So this evening I took it upon myself to finish the project I started yesterday.
Yesterday evening I got a wild hair to clean the minivan, Moby Titanic. It had been a while and the filth level was teetering on the brink of acceptable levels of sloth. It’s one thing to say, “Oh dear, sorry about the mess, you know how it is with kids” to the poor co-worker who has been forced to hitch a ride to lunch with you, as you toss a few library books and a stray sandal into the back seat. It’s quite another to say, “Oh, you’re riding with me? Give me about ten minutes to stuff all the crap into the stow-and-go compartments and hang half a dozen Little Tree air fresheners to hide the smell of moldering graham crackers and despair.”

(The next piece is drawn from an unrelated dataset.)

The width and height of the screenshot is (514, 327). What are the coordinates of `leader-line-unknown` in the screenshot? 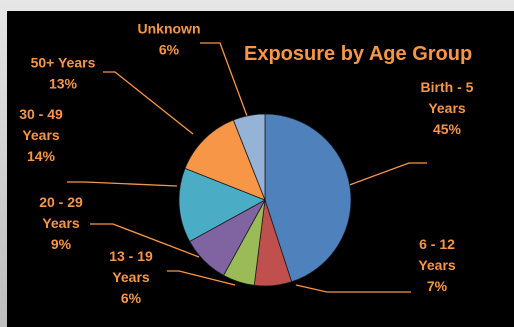 It's located at (224, 80). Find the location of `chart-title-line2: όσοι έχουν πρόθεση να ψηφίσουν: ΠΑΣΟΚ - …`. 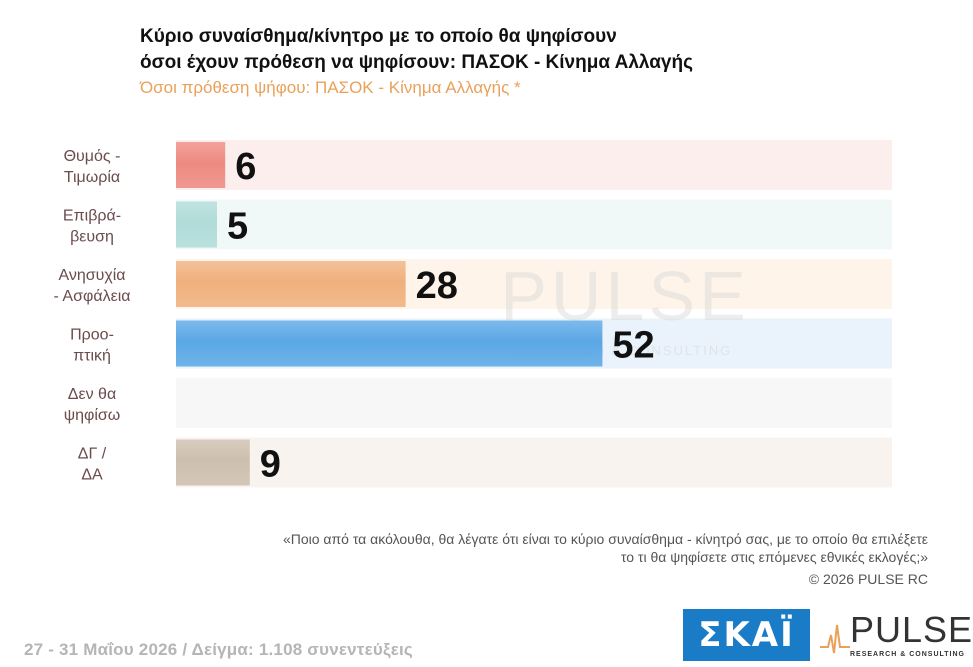

chart-title-line2: όσοι έχουν πρόθεση να ψηφίσουν: ΠΑΣΟΚ - … is located at coordinates (416, 62).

And so it came to pass that I spent a carefree ninety minutes clearing away various bits of domestic detritus from the van’s interior, vacuuming every last crevice and cleaning various of the grimier bits with spray cleaner.
It was during this time that I spied something between the front passenger seat and the mini-console next to it, something that I had long since given up for lost: my car keys. They disappeared around New Year’s, because the last few days before you get married are obviously the ideal time for your keys to come up missing. Evidently they had fallen there at some point during the frenzy of preparation or possibly the night we went to the drag show where I had a certain number of adult beverages, numbering perhaps three. For me this is something like depravity. Don’t judge. Anyway, a stray Home Depot receipt or similar had then fallen atop them, concealing them completely from view in the narrow dark little space.

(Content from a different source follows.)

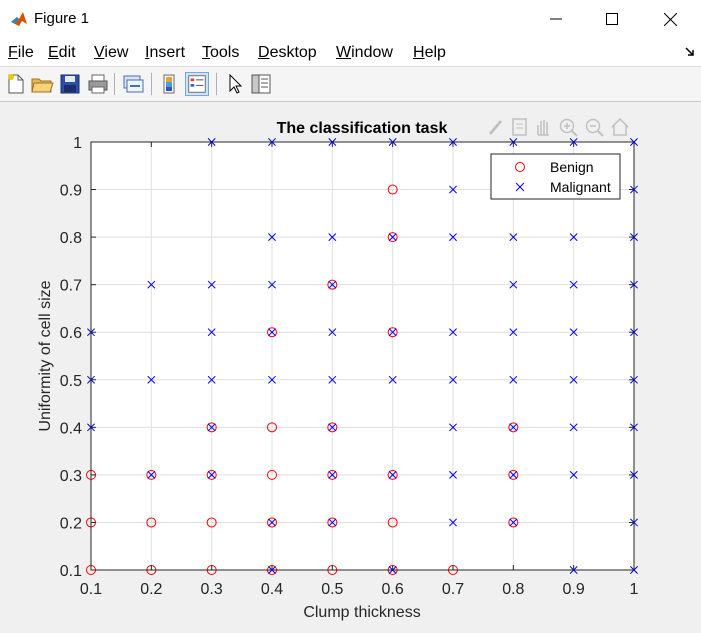  I want to click on zoom-out-icon, so click(594, 128).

So this means that for seven months we drove my keys around, wondering all the while where they could possible have gotten away to.
I didn’t have time to wash the van’s exterior what with all the OCD detailing and lost-keyring-finding exultation going on, so this evening I fired up the garden hose and went to town on that thing. It turns out that beneath the crusty layer of filth, it’s a fairly nice white minivan that we have.
My nine-year-old joined me in this which is to say that she pranced around with a soapy washrag taking swipes here and there at random locations on the van and then entreating me to spray her with the hose. I
enthusiastically reluctantly agreed and thus was she soaked to the point of drippy saturation. When she wanted to go in the house a bit later I got her a towel and brought her around to the back door so she could strip down out of view of the neighbors. If we let her drip all over the newly-installed floors our handyman would probably kill me on sight.
My kid is what you could call an enthusiastic nudist, charmingly free of self-consciousness and all too ready to get naked whenever the occasion calls for it. In another year or two this might become cause for alarm but for now it’s just the exuberant innocence of youth and I for one applaud it.
The Lovely Rhonda might have applauded it also up to tonight, but maybe not so much any longer.
I am not sure what in the world caused me to say it but my mouth opened and words came out: “Hey Delia, I dare you to go over and press your naked butt up to the patio door.”
Perhaps it was that I remembered seeing a perfect print of her nose and mouth to the glass surface of one of the French doors a couple of days ago, and perhaps also it was that I possessed the knowledge that TLR was seated at her desk just on the other side of the doors.
Very possibly it was just the whispered voice of mischief keeping me from getting too close to sainthood. Nobody likes a goody-goody.
My child doth not disappoint. She raced over to the door and gave it the full moon, laughing and grinning like the juvenile delinquent that I am evidently raising her to be.
I am sorry to say that I then dared her to wave it back and forth, which she did. At this point TLR came over to the doors and under pretense of unlocking them, lowered the blinds in each one without a word and then yelled through the closed doors that she would never be able to get that sight out of her mind.
I laughed until I cried. Eventually she let us in.
I am still laughing. I am a terrible person.